Die Klage wird abgewiesen.
2. Außergerichtliche Kosten sind in beiden Rechtszügen nicht zu erstatten.
3. Die Revision wird zugelassen.
Tatbestand
Der Kläger ist als Student ab 1. Oktober 1975 Pflichtmitglied der Beklagten. Nachdem er am 29. August 1975 mündlich ohne Erfolg die Befreiung von der Versicherungspflicht beantragt und den Versicherungsbeitrag für das Wintersemester 1975/76 bezahlt hatte, wandte er sich mit seinem Widerspruch vom 1. September 1975 erneut gegen seine Einbeziehung in die neugeschaffene studentische Krankenversicherung.
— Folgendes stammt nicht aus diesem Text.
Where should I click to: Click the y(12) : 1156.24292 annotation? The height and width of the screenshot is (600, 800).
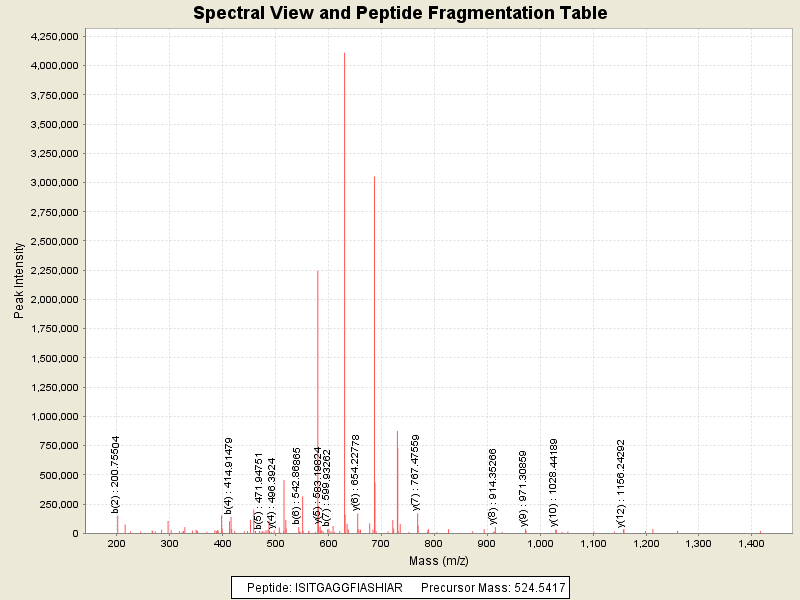coord(621,483)
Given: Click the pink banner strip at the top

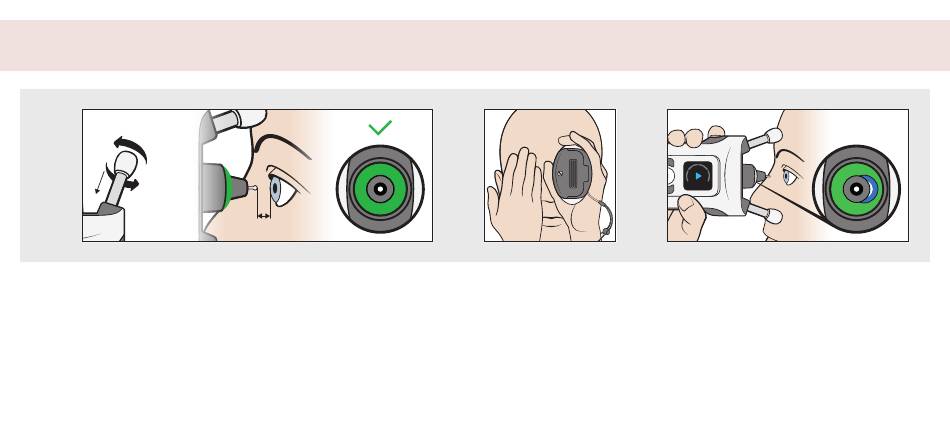Looking at the screenshot, I should click(x=475, y=45).
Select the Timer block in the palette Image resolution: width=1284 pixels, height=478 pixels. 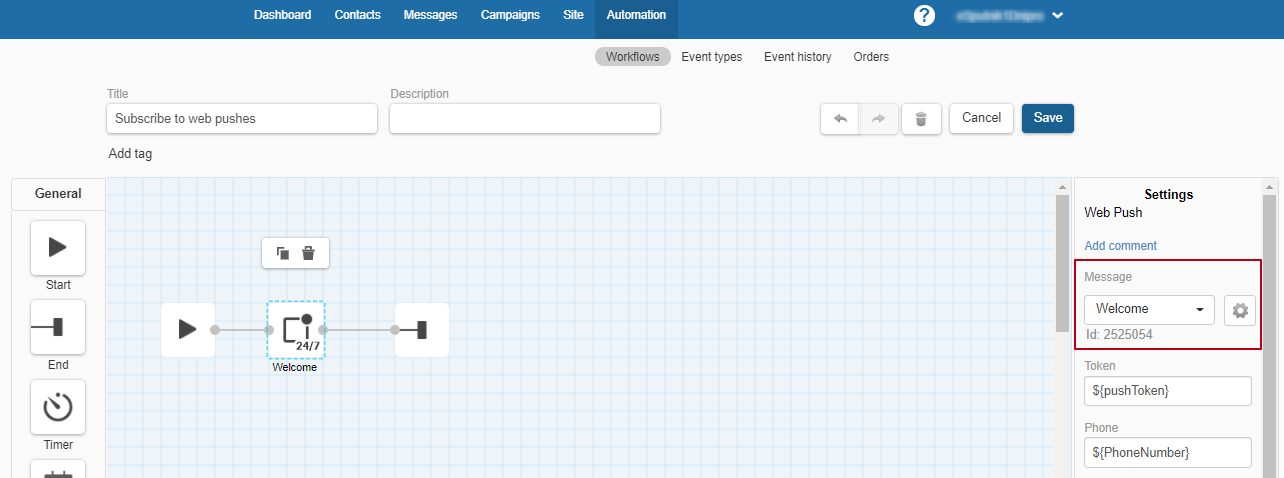[x=58, y=407]
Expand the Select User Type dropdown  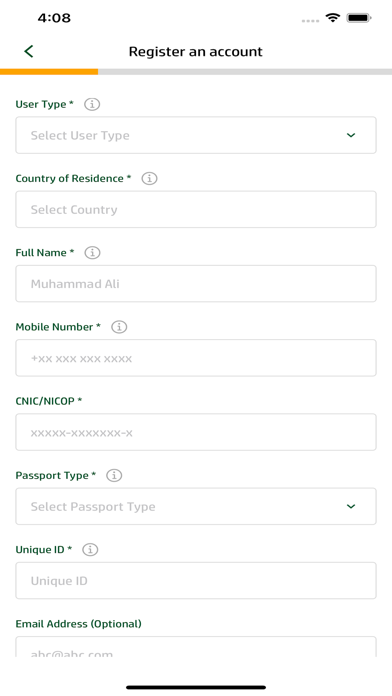(196, 135)
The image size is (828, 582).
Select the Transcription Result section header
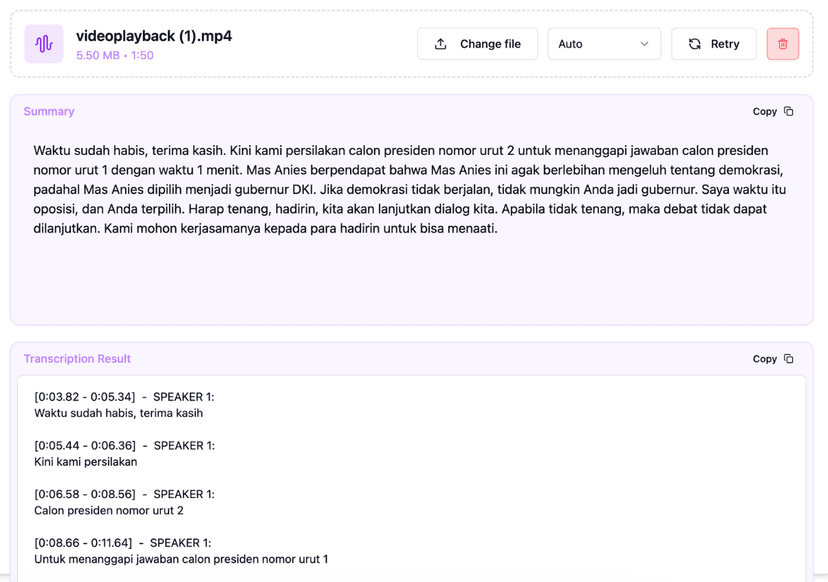click(x=77, y=358)
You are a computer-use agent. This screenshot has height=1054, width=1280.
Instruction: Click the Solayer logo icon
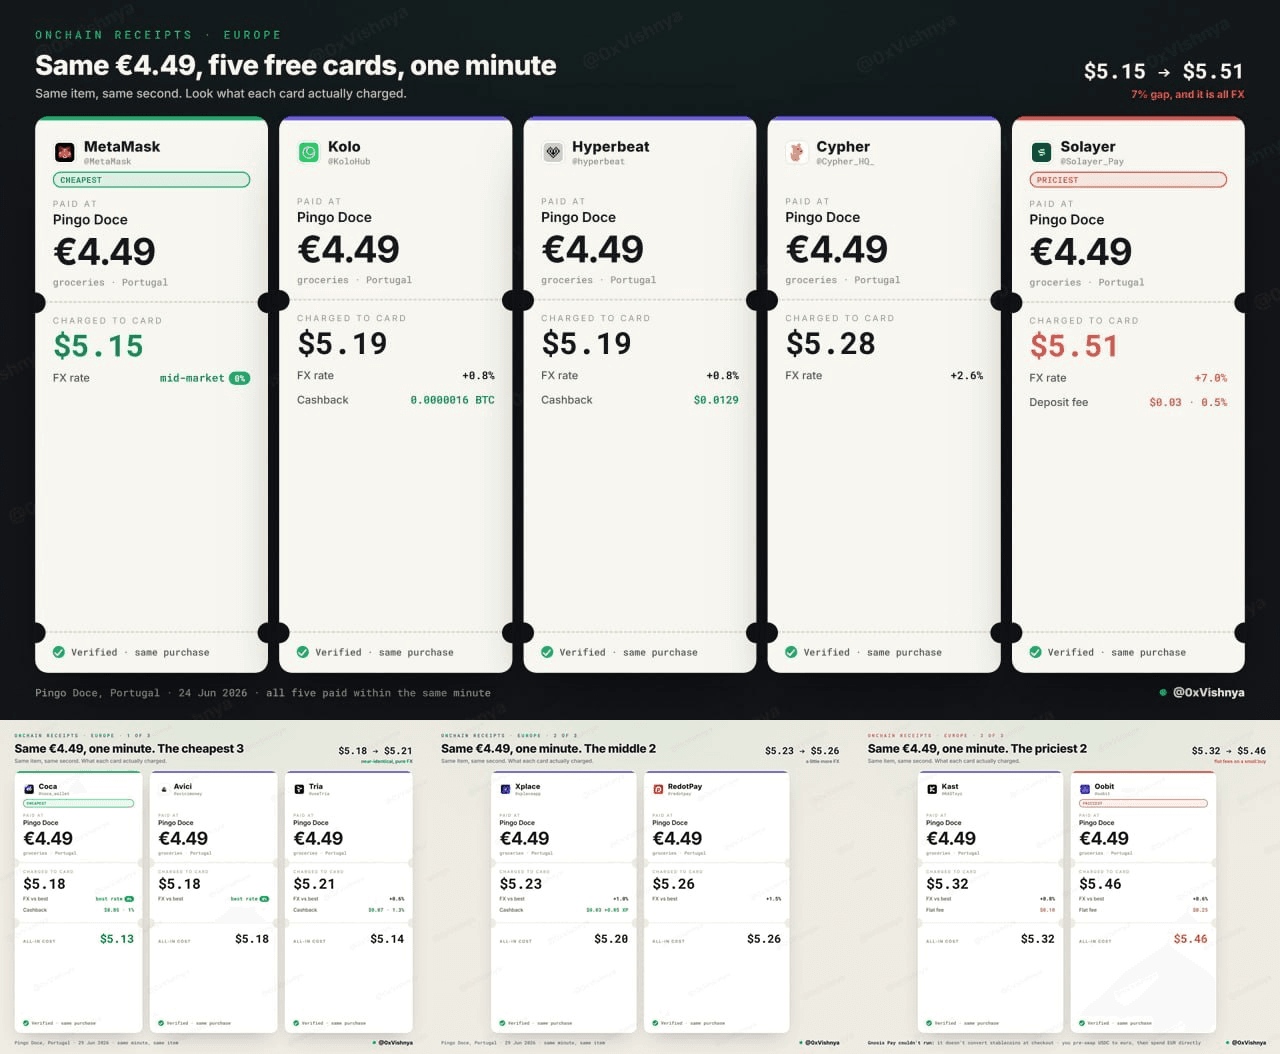pyautogui.click(x=1041, y=152)
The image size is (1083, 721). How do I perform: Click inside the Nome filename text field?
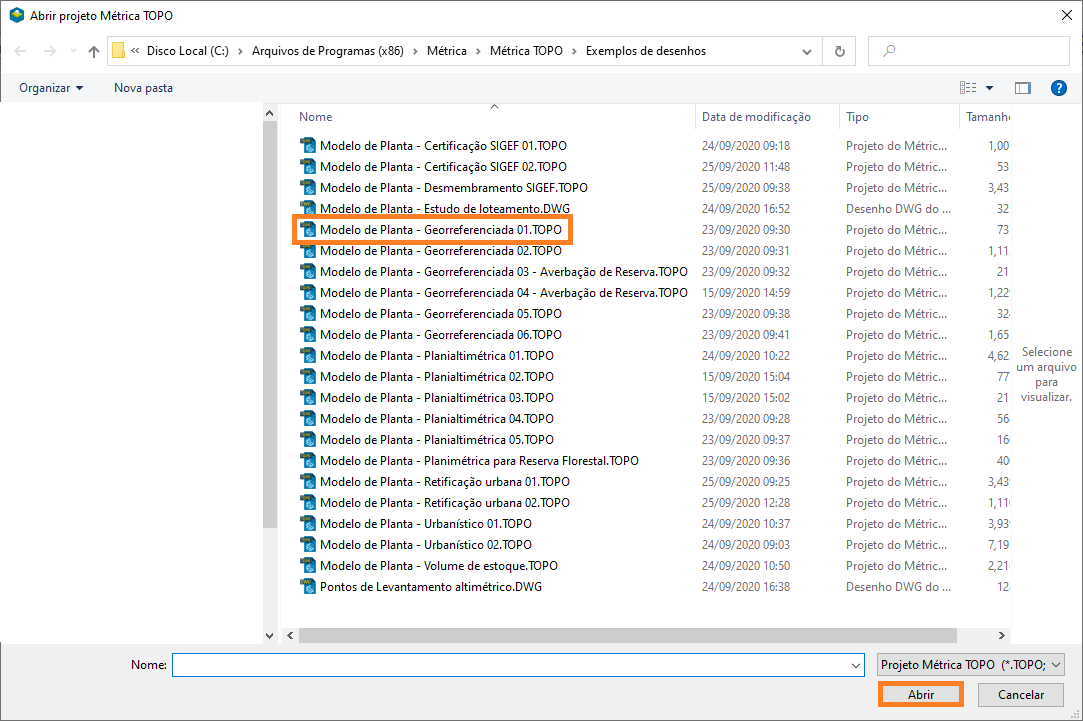pos(510,665)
Er macht geltend, über seinen Vater gegenüber der Krankenversorgung der Bundesbahnbeamten (KVB) im Rahmen der Familienhilfe Anspruch auf Versicherungsleistungen zu haben, die – vom Krankengeld abgesehen – den Leistungen der gesetzlichen Krankenversicherung entsprächen. Unter Hinweis auf eine dahingehende Vereinbarung der Spitzenverbände der Krankenversicherungsträger zur Auslegung des § 173 d der Reichsversicherungsordnung (RVO) verneinte die Beklagte durch Widerspruchsbescheid vom 9. Oktober 1975 die Voraussetzungen für eine Befreiung von der Krankenversicherung der Studenten, weil der Kläger lediglich als Mitversicherter eines Mitglieds der KVB Versicherungsschutz genieße.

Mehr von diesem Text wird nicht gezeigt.